Uomo di scuola e studi, Capitano Reggente nel periodo tormentato in cui San Marino venne investito dalla furia della guerra, Balsimelli (1894-1974) fu anche fervido autore di testi dall'indubbio valore letterario.

Tra le produzioni giovanili e meno note spicca "la Nuova Comedia", scritta negli anni 1910-1911 e custodita nella Biblioteca di Stato di San Marino. Un'operetta che, nonostante la definizione di "giovanile", in realtà fa emergere un'arguzia rara e soprattutto una profonda conoscenza del dialetto.

La composizione, che si snoda lunga tredici canti, si sofferma nell'Inferno. È qui che l'autore, in parte celato sotto il nomignolo di Chicaia, prova a immaginare – con registri di straordinaria comicità – il viaggio del Sommo Poeta nei piani più bassi del mondo Trecentesco. In pieno stile vernacolare, il Virgilio dell'Alighieri si chiama Beccani detto "Giustranen", una guida turistica del tempo, profondamente sammarinese, che condurrà Dante nei gironi dove i peccatori scontano le loro pene.

"U s'alzeva alora e sol/ quand da st' mond a ciap e vol/ e a m'avei te regn d'la morta/ senza guida e senza scorta".

Non prima però di averli fatti affacciare sul Paradiso, in modo che potessero vedere i beati e le persone che in vita erano state probe e pie (o perlomeno brave). "Un po' i gireva e l'era l' set/ che un bel pogn iera te let/ ielt sla testa a spindulon/ i gireva in purcizion/ e u s'avdeva andè a bracett/ omne e doni per dilet" lungo la via irta di spini che condurrà Dante verso la porta dell'Inferno.

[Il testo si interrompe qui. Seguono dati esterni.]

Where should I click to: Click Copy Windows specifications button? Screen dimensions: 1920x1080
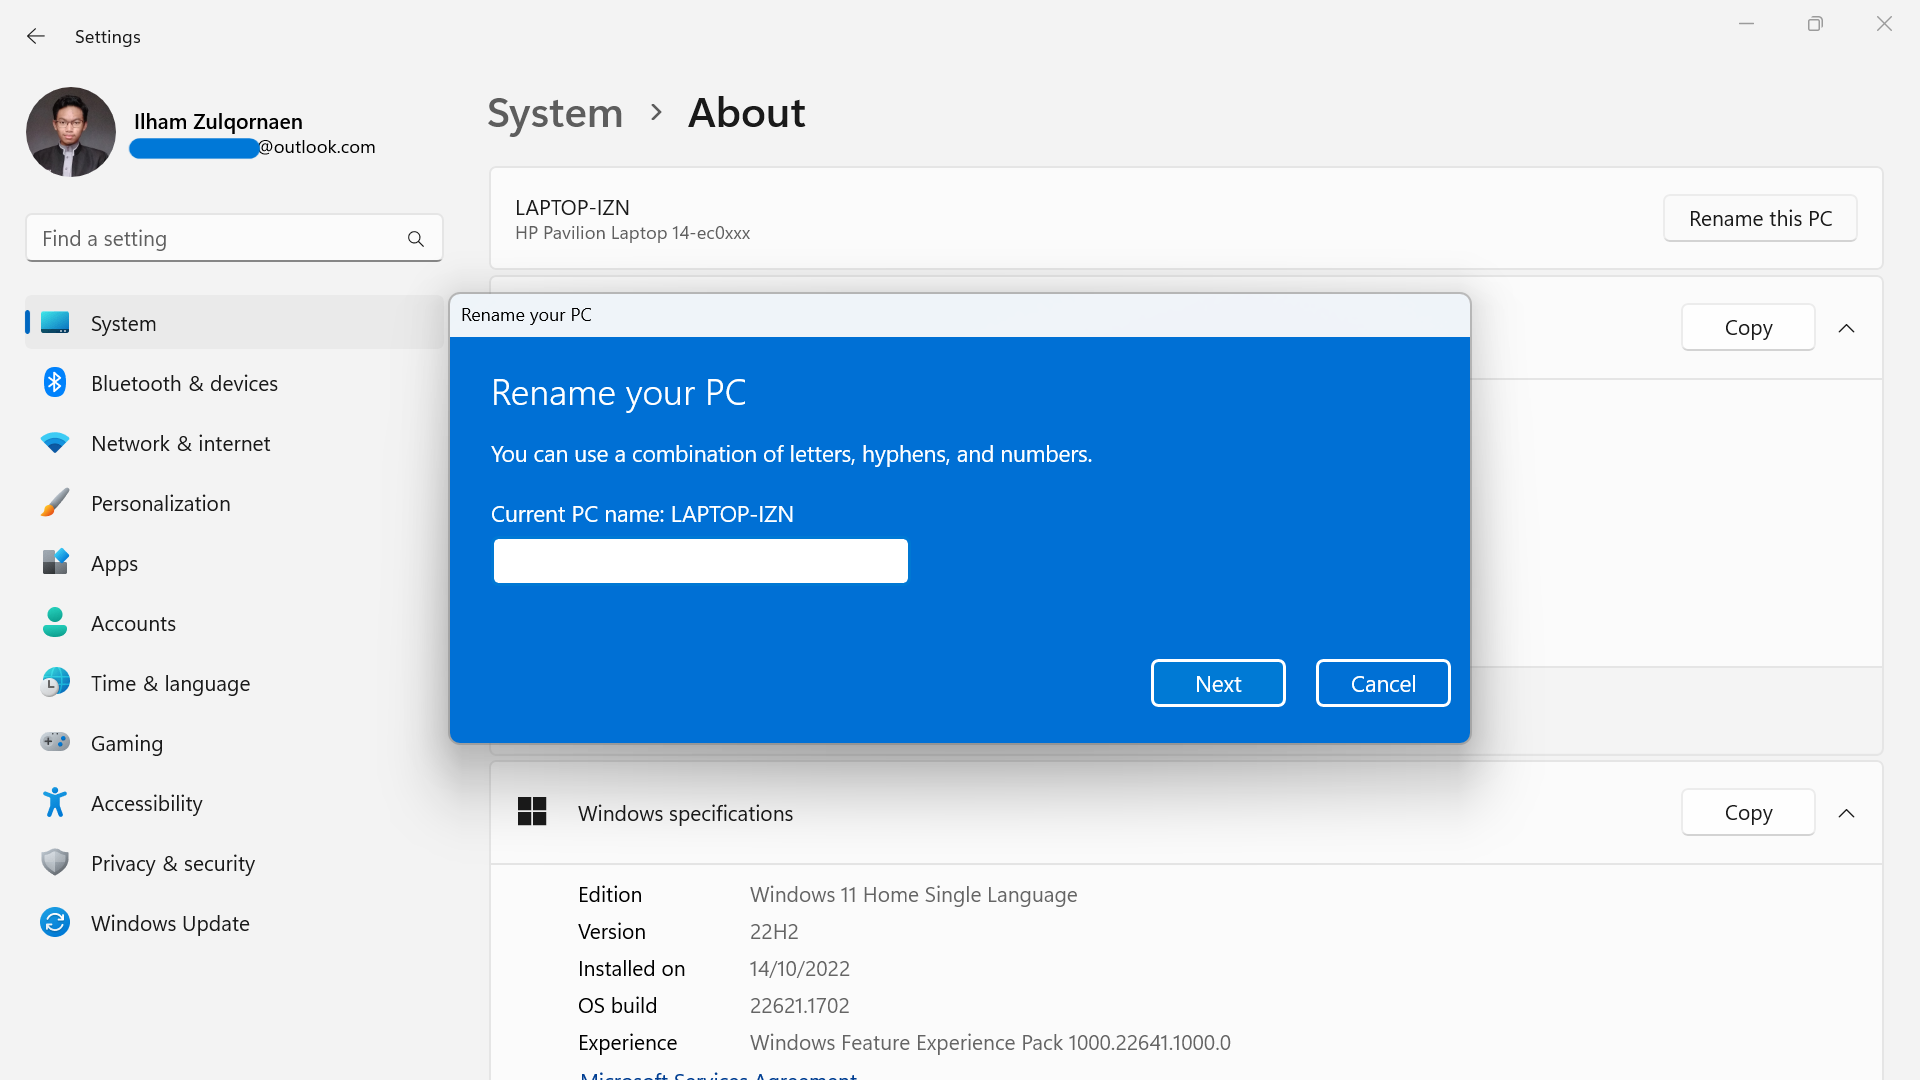(x=1747, y=812)
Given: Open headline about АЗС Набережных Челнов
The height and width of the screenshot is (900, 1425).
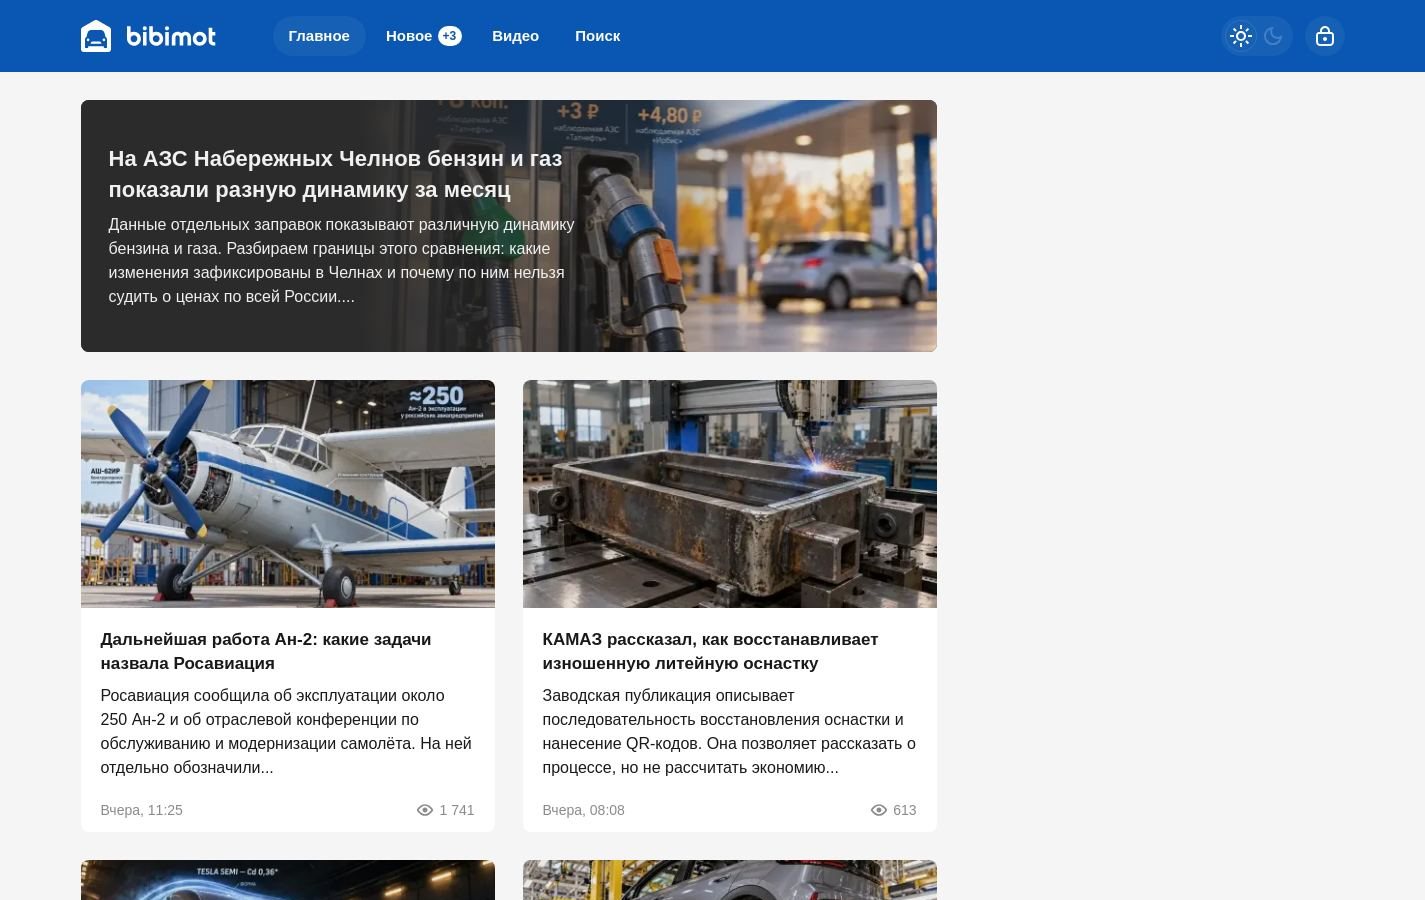Looking at the screenshot, I should [335, 174].
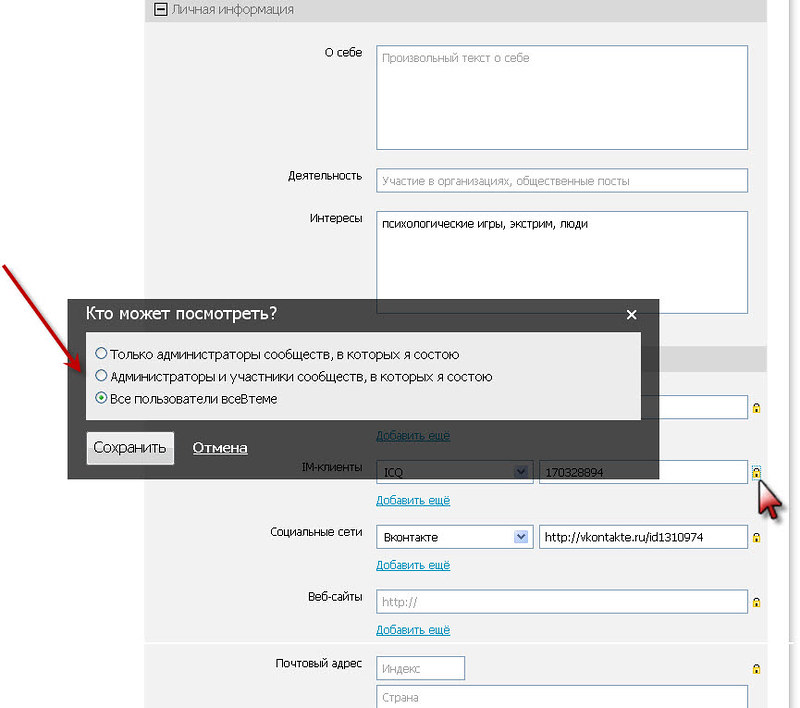Screen dimensions: 800x708
Task: Click the Отмена link in dialog
Action: click(x=220, y=448)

"Sid mai sted, boia d'un chen/ dri m'un forne pin ed pen/ che s'i l'evra tutt t'un bot/ u s'aresta cmè un fagot?/ Acsè me ch'an l'eva aspted/ um sciudet e busg de fied/ tra e fug e tra e fum/ a n'avdeva gnenca lum/ da e cheld ed che giron/ a 'sera dvent cumè un carbon".

Ma è dinnanzi alle rive dell'Acheronte, dove ad attenderli c'è l'antico nocchiero Caronte, che con ogni probabilità la vis comica del Balsimelli tocca i suoi vertici: "L'era elt senza di più/ set ot metre e più e più/ l'era nir cumè la nota/ l'eva i dent drenta tna grota/ dov la lengua la gireva/ tutta sporca da la beva/ l'eva iocc cme un scaldalet/ e la berba infina te pet".

Per passare il fiume, non avendo soldi, venderà l'anima. Al di là della sponda ad attenderli c'è Cerbero. "E difati u s'avanzeva/ sa tre testi ch'el baieva/ cumè quand per la campagna/ e baia d' nota quelca cagna". Ed ecco il girone dei golosi: siamo nel sesto canto, uno dei pochi casi nell'Inferno dove le anime sono solo ombre senza corpo, una condizione teoricamente generica ma che all'Inferno Dante spesso non considera, mentre sarà frequente nel Purgatorio. "V'arcurdev per cla gran festa/ de Crucfis, tutt cla tempesta/ cla rumpeva el vidriedi/ mi palaz e al zucchi pledi?/ Fu pu cont a vedla acsè/ su at che post e nota e dè/ tent l'insteda come d'inverne/ a s'un vent che tira eterne". Qui un peccatore li ferma e inizia a raccontare la sua storia. In dialetto, ovviamente: "A sivid vuìelt amigh/ che un piseva tent i figh/ Un dè donca che s'la piaza/ ui n'era tent, d' diversa raza/ a m'avrei per assazè/ s'iera trest o da magnè/ e un figh t'un sit, un figh t'un n'ent/ am m'en so magned più d'cent/ a lè d'un poco a ciapò i dulor/ e difati a casc e a mor".

Nel girone degli avari, lì dove "il duolo è senza pari", i condannati devo spingere un sasso pesante. Come sanno i nonni sammarinesi, "sora l'erba tutti i sguilla". Così l'autore: "E giù e giù per cla dichina/ sa che mas cima la schina/ che travolt a ciapa sotta/ chi disgrazid sla testa rotta".

Tra i dannati incontrano Farinata e Cavalcante. "Giustranen" non lesina consigli: "Tu di quelli non ti cura/ ma rivolgi tua premura/ verso quei di San Marino/ di cui sei concittadino".

Evidente, nell'autore, l'intenzione del gioco goliardico e dell'intrattenimento, ma anche quella lingua "volgare" – nell'accezione più nobile, quella del vulgo a cui lo stesso Dante Alighieri ha dato ampio spazio scegliendola come matrice di scrittura – che permette a un testo "alto" di "arrivare" a tutte le classi sociali.